XML encoding bzw. decoding klappt nicht.

Ich habe da ein Programm geschrieben. 

Mit einem Editor erstelle ich Sprachkurse bzw. Lektionen. Zur Repräsentation benutze ich XML und setze in meinem Programm den 

XMLOutputter auf encoding UTF-8 (also format.setEncoding("UTF-8"); ) 

Hab auch schon den output selbst modifiziert und den Stream auf UTF-8 gesetzt.

Wenn ich jetzt diese Datei mit meinem anderen Programm öffne, dass mir die Sprachkurse darstellt, bekomme ich nur Vierecke anstatt ä,ö,é, usw. Also alle Sondezeichen hauen nicht hin. Jetzt kommt das Kuriose. Wenn ich die Datei wieder mit dem Editor öffne, werden die Sonderzeichen dargestellt obwohl (und das ist das seltsame) ich die exakt selbe Klasse zum Lesen benutze. Ich bin schlicht und ergreifend am Verzweifeln was das angeht.

Das Programm kann man sich auf www.jlanguagelearn.com runterladen.

Mit dem Editor kann man bsp. eine Conjugation-Lesson erstellen. Die wird dann im Ordner storedLessons abgespeichert. Kopiert man diesen ertstellten Ordner nun in units und startet das andere Programm, dann kann man das oben geschilderte sehen. 

Vielleicht kann mir jemand dabei helfen.
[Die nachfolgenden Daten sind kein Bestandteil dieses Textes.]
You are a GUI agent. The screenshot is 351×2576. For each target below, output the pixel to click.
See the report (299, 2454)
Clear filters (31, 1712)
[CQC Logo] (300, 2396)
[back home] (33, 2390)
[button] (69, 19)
Ich stehe natürlich zur Rede und Antwort falls jemand genaueres wissen muss.


----------



## HoaX (4. Mrz 2008)

wieso so umständlich? gib uns was kurzes ausführbares wie dus versuchst ...


----------



## Murray (4. Mrz 2008)

Du schreibst also irgendwie eine Datei und öffnest sie in zwei verschiedenen Programmen, wobei der Code zum Einlesen der Datei in beiden Fällen der gleiche ist; trotzdem ist die Darstellung einmal richtig und einmal falsch - stimmt das soweit? Wenn das so ist (und bei beiden Programmen auch die sonstigen Randbedingung wie das Locale übereinstimmen), dann kann es wohl nicht am Lesen (und erst Recht nicht am Schreiben) liegen, sondern eher an der Darstellung. Wie erfolgt die denn?


----------